At the start of Peter Wagon’s illustrious painting career, he painted picturesque scenes around the country as part of a campaign to promote the Post Office Savings Bank.
He also designed the Post Office Coronation poster in 1953, which was displayed throughout the UK although only two are still believed to be in existence.
His first exhibition was at Bury St Edmunds more than 40 years ago. Since then, there have been exhibitions at Cardiff University, Crewe, Harrods in London, and at the Federation of British Artists, as well as in Germany, New York and many other locations.
Peter was commissioned to paint seven stately homes for their owners: Beaulieu, Blenheim, Castle Howard, Harewood House, Longleat, Warwick Castle and Woburn.
The collection, named the Magnificent Seven, was exhibited in turn at each of the houses mentioned and at the end of the tour, returned to the owners’ collections.
Peter particularly enjoyed his long association with Woburn Abbey, especially the more recent paintings featuring interiors at Woburn, some of which can be seen in publications about the abbey.
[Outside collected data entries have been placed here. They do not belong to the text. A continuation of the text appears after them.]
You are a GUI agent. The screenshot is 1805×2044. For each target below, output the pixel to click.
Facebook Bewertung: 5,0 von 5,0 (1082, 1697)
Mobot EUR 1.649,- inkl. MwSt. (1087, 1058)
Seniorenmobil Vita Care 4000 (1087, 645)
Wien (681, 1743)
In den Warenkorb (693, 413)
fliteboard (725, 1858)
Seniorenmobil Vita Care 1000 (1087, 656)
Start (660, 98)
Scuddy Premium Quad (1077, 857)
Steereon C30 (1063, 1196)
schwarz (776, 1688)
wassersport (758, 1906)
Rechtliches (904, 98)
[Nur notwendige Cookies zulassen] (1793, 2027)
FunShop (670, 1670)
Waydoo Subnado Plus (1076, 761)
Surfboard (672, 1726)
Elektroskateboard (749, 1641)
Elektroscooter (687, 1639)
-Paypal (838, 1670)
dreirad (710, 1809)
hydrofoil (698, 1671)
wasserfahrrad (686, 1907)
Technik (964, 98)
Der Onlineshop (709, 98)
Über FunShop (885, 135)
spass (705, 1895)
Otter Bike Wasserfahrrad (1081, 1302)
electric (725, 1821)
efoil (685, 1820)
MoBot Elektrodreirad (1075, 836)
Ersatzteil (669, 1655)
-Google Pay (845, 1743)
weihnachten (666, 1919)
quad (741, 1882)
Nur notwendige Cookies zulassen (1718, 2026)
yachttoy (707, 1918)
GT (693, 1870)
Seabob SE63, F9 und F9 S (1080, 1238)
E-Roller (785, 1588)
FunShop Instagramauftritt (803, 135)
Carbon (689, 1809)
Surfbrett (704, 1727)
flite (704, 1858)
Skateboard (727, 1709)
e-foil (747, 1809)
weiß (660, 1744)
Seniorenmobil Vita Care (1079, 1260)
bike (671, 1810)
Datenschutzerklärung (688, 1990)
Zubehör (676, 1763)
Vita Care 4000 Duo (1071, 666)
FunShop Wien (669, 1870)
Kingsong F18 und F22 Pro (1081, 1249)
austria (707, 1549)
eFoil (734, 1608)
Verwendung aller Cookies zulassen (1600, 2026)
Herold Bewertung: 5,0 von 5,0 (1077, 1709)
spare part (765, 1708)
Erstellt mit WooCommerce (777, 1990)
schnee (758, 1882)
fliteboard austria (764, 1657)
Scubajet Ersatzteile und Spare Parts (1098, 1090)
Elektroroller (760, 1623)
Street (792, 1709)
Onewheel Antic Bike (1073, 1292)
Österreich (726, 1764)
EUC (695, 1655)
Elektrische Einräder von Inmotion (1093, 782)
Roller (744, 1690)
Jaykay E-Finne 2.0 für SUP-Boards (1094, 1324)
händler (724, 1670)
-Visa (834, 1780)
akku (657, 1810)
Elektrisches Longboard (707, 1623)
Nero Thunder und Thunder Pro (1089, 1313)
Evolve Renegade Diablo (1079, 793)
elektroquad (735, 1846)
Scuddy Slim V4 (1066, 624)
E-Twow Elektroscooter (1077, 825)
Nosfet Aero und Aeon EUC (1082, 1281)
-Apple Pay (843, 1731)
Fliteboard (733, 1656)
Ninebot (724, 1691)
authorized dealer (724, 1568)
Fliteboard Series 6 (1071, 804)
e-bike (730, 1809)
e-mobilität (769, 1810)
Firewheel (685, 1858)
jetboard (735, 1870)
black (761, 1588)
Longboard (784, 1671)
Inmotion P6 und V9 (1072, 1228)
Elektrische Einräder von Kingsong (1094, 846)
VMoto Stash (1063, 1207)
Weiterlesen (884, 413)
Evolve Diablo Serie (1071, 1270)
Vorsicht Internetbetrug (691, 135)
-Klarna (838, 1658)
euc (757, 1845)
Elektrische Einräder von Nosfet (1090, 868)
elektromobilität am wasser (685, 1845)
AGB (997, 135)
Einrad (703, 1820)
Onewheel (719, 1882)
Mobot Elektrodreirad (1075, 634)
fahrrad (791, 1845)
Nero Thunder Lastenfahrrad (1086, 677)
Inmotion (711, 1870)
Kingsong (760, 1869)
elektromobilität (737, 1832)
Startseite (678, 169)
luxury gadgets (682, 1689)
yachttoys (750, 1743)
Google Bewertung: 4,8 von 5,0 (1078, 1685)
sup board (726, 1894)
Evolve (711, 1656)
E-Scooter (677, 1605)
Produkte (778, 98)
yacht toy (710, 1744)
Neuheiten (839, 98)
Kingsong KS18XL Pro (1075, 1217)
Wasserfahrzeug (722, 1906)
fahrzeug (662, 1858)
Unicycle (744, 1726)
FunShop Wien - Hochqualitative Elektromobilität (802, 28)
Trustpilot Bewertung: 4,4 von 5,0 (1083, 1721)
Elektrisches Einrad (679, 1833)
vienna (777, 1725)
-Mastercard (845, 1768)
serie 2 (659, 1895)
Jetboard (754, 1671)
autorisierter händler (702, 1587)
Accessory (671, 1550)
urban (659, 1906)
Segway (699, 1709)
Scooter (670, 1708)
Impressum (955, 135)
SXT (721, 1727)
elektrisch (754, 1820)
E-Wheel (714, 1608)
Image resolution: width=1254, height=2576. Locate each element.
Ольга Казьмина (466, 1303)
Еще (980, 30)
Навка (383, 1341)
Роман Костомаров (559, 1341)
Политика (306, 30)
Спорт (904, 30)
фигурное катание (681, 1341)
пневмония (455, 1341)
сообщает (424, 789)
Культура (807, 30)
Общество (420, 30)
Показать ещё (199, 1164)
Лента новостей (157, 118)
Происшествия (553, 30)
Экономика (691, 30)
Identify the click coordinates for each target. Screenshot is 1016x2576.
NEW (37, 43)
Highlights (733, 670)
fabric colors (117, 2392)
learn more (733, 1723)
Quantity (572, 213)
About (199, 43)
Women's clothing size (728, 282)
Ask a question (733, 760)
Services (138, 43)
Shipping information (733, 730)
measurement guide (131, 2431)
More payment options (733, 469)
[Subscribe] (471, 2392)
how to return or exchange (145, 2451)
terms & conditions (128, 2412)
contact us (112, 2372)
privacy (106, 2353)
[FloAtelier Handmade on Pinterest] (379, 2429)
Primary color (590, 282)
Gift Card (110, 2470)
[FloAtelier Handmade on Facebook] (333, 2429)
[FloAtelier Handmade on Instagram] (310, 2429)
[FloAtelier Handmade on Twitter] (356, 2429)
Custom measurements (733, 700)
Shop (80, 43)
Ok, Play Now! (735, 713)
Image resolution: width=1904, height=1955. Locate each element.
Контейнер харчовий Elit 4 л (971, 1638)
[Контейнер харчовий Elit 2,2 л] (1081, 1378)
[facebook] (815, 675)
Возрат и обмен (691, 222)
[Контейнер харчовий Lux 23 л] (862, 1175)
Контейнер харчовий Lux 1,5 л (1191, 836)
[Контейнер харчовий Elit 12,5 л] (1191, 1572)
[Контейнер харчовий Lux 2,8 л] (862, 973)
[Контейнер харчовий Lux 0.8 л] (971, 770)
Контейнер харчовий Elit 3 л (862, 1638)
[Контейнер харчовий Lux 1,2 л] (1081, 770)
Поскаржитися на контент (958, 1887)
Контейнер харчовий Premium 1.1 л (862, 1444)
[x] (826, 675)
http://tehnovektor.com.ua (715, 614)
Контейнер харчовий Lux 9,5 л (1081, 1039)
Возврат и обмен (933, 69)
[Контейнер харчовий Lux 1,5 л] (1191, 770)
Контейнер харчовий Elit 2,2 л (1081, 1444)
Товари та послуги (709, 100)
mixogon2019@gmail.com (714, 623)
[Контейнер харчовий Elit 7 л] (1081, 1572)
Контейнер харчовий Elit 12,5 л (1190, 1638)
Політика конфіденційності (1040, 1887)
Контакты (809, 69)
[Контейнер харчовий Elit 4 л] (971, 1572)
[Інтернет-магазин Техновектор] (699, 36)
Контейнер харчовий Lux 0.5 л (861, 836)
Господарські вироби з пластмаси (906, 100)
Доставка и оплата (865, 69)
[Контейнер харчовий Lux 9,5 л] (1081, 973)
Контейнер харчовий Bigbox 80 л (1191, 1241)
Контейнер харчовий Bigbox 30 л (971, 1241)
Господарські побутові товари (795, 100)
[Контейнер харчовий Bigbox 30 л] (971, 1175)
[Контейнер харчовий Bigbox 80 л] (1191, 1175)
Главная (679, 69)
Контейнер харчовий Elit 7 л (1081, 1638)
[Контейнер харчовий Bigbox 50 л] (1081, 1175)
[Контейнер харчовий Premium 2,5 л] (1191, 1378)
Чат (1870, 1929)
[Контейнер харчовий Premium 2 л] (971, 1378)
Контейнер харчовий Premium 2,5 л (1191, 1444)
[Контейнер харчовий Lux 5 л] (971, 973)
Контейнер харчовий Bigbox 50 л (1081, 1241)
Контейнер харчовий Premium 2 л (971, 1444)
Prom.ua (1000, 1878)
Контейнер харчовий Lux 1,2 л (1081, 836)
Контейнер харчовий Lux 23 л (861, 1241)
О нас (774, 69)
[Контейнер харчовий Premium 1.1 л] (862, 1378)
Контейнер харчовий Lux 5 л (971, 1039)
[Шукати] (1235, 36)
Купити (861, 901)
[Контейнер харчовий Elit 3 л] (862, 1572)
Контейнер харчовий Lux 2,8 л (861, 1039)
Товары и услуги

Peter has lived in Hemel Hempstead for more than 50 years and recalls his association in the early years of the Dacorum Heritage Trust, the Arts Trust, the Friends of St Mary’s and the Hemel Old Town High Street Association.
He always gave of his time most generously to aid these organisations and thereby made many friends.
His drawings and watercolours feature hundreds of subjects around the Dacorum area.
The former Abbey National Building Society, now the Santander bank, owns and displays six original watercolours in their offices in Marlowes, Hemel Hempstead.
Peter has suffered from Alzheimer’s disease for several years and it is, sadly, some time since he has painted seriously.
He does the odd sketch or painting, but it is unlikely that he will now produce any work of the quality and standard that is so well-known in Hemel Hempstead.
A recent exhibition of his work was held in the town, in honour of the Queen’s Diamond Jubilee. the Post Office Coronation poster featured in this resume of his work. More than £320 was raised for Alzheimers Research UK from a collecting box on display at the exhibition.
The family ran an arts and crafts supplies and restoration and framing business in Hemel Hempstead’s Old High Street, which later transferred to the Marlowes Shopping Centre. Wagon’s Art Supplies closed in 2002. The recently-launched Grovehill Chronicle also contains several of his drawings.
Limited edition prints of some of his watercolour paintings, principally of local churches, buildings and views of Hemel Hempstead, Dacorum and villages surrounding Milton Keynes are still available through the website www.peterwagonfinearts.co.uk.
Some cards are also available.
There are five categories – churches, full colour, the Old Town, Dacorum villages and black and white and tone. From every sale, £5 is sent to Alzheimer’s Research UK, so Peter is still able to continue to help people – a guiding principle of his life.